May 10, 2020 1 min to read
Mozart’s Marriage of Figaro premieres in Vienna
The premiere of The Marriage of Figaro was held on 1 May 1786 at the Burgtheater in Vienna. It is astonishing to think that its initial run lasted only nine nights; however, the reason was not due to any shortcomings on Mozart’s part, but because those who were supporters of the composer’s rivals came to deliberately disrupt the opera with their boos and catcalls.
How things have changed, more than two hundred years later, The Marriage of Figaro is one of the most regularly performed works in the repertory and certain to receive a rapturous reception on its return to Vienna at the Volksoper Wien.
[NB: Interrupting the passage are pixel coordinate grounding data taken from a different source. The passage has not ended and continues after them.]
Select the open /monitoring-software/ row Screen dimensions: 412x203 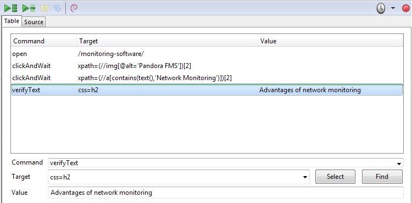pos(207,54)
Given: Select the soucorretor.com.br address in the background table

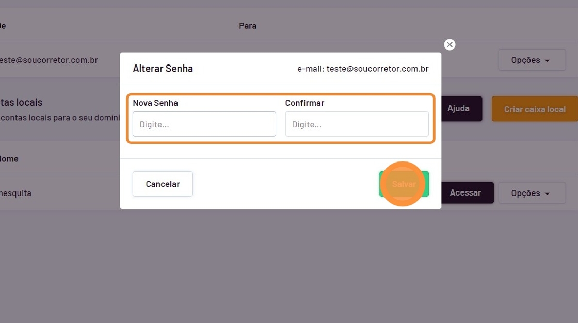Looking at the screenshot, I should (49, 60).
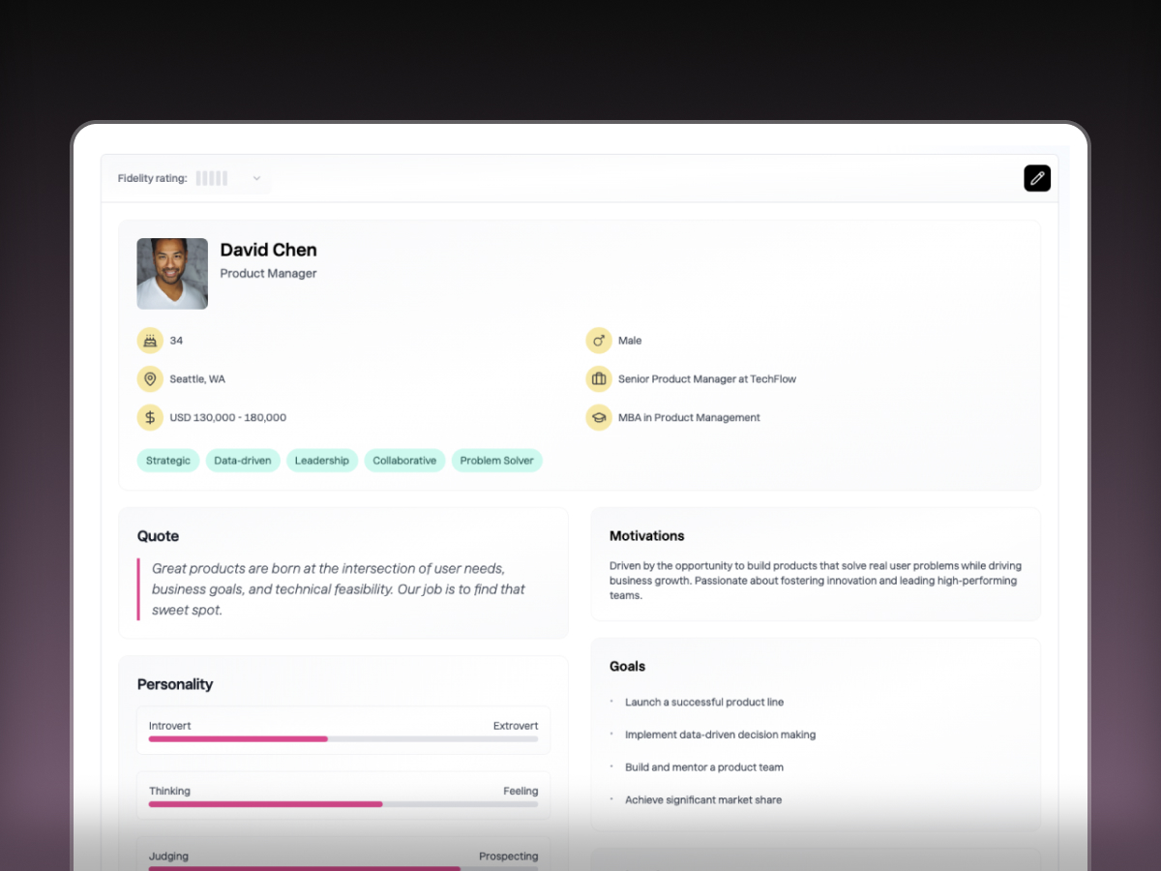Click the Collaborative tag
Image resolution: width=1161 pixels, height=871 pixels.
[x=404, y=461]
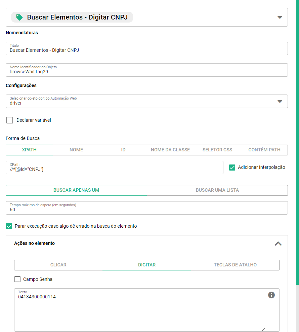Toggle Parar execução caso algo dê errado
The height and width of the screenshot is (332, 299).
coord(9,226)
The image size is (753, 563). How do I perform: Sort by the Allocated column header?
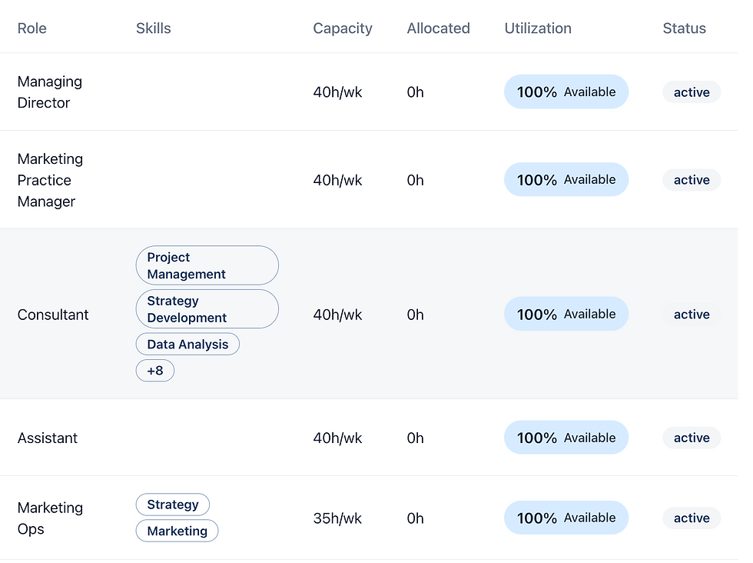pos(438,28)
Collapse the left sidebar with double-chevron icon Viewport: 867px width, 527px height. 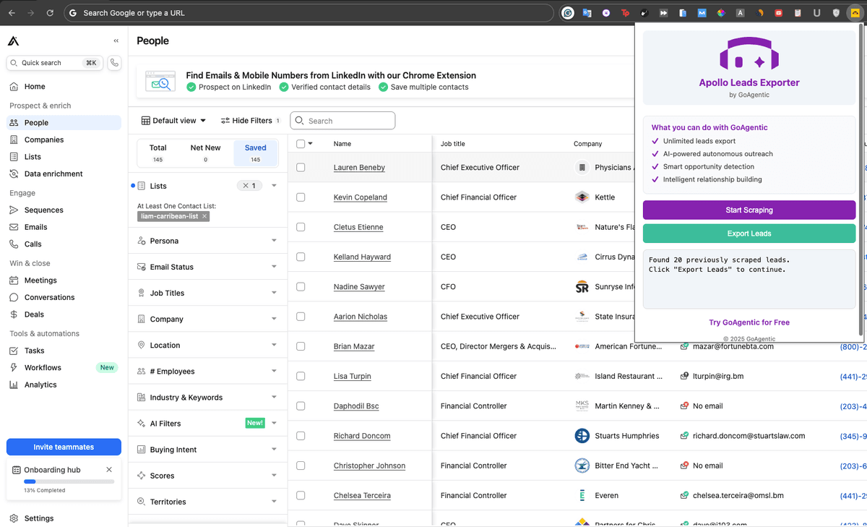116,41
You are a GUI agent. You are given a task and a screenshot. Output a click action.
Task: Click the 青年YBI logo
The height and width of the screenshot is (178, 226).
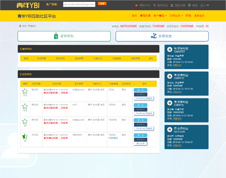click(28, 5)
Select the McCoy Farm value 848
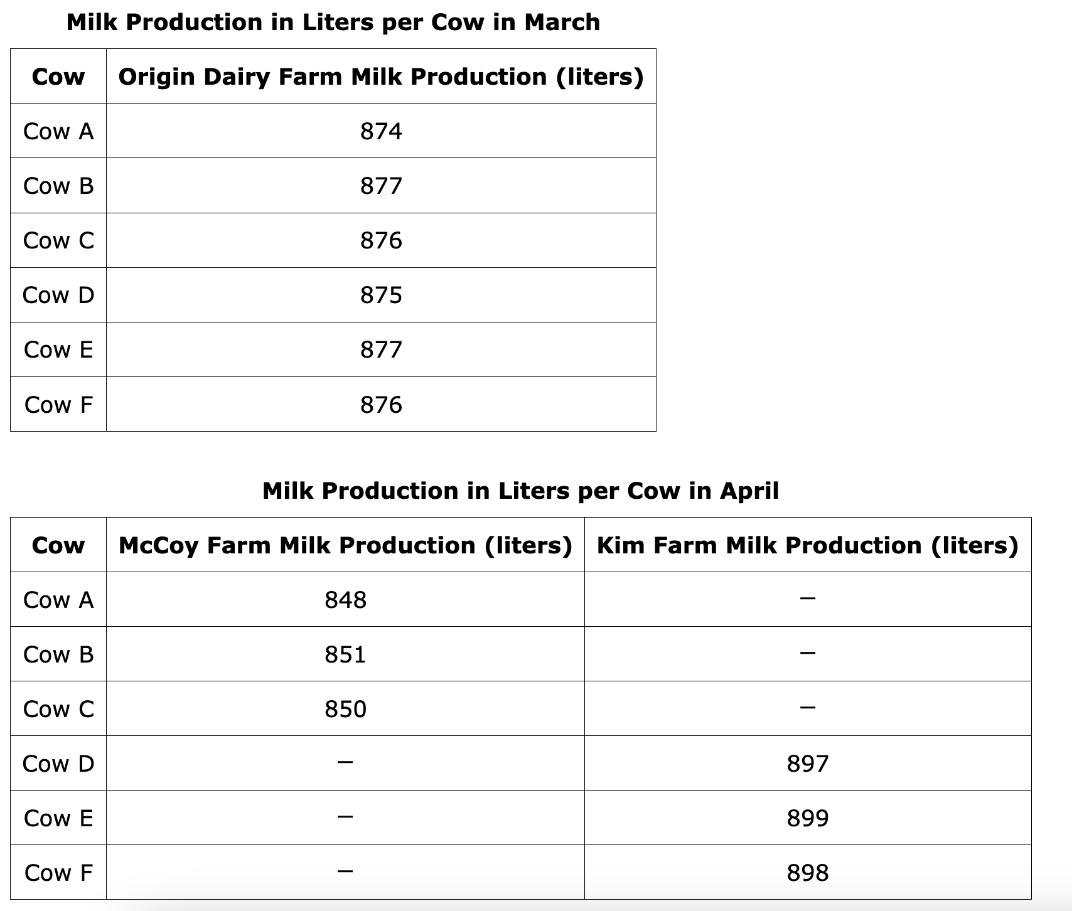 tap(345, 600)
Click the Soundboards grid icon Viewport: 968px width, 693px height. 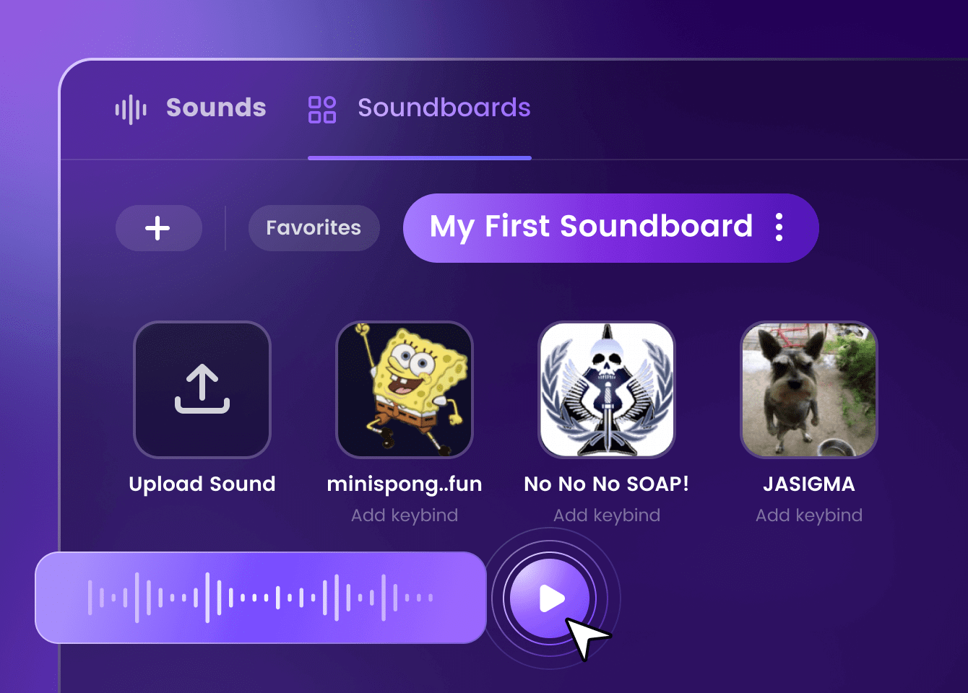(322, 110)
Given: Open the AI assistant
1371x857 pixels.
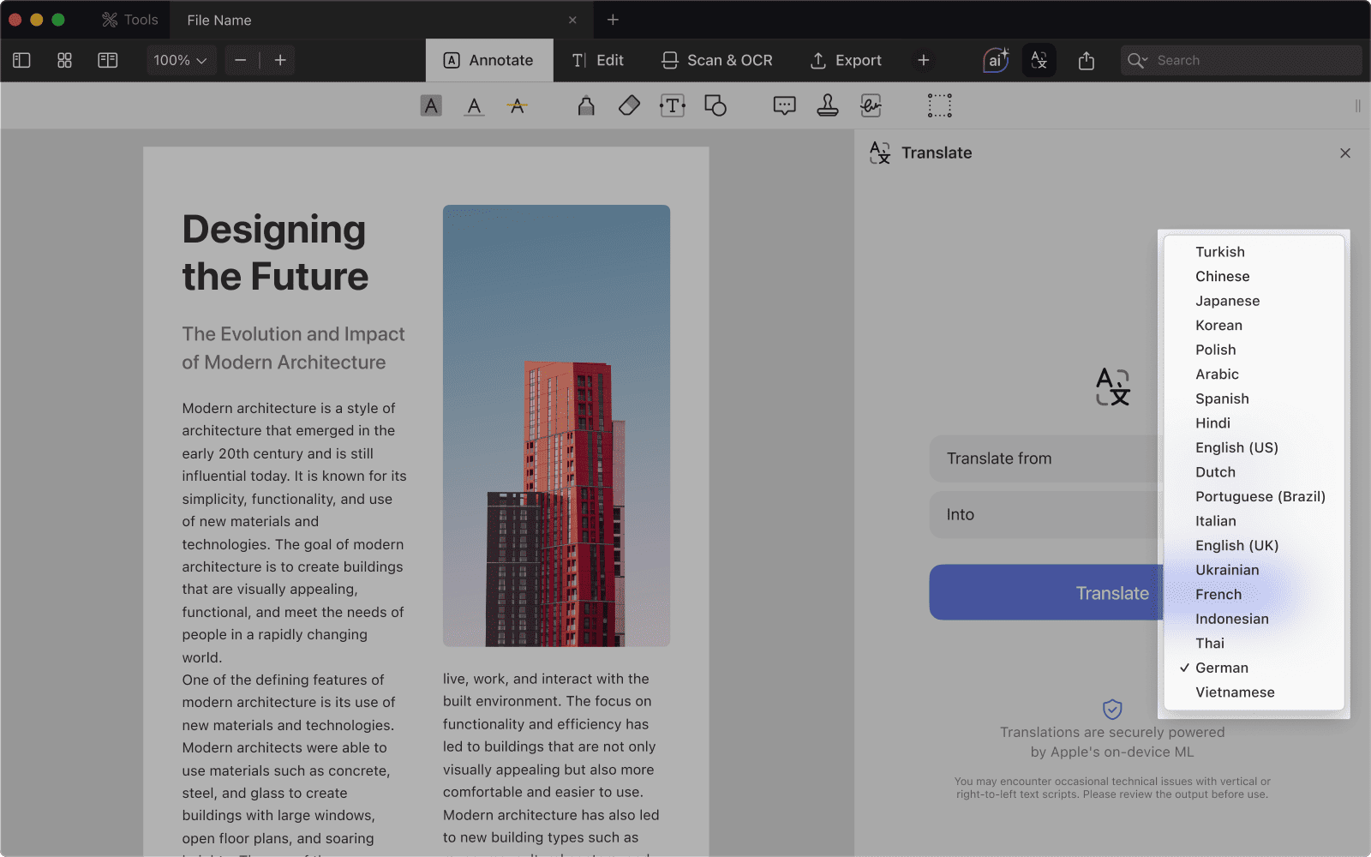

Wolfgang Amadeus Mozart’s The Marriage of Figaro is an opera classic; a work, which despite on the surface appearing to be a frothy farce, is deep down one of the most complete commentaries on the human condition ever to be performed on the stage.
Its source was Pierre-Augustin Caron de Beaumarchais’ seditious 1784 play, La Folle Journée, ou le mariage de Figaro (The Mad Day, or The Marriage of Figaro), which had upset the social mores of pre-revolutionary Paris by suggesting that servants had both the intelligence and guile to outwit their masters.
At pains to avoid further controversy – after all, their patron was Joseph II, the Holy Roman Emperor and Marie Antoinette’s brother – Lorenzo Da Ponte, Mozart’s librettist, pared back the original drama’s political content, but none of its humour and pathos.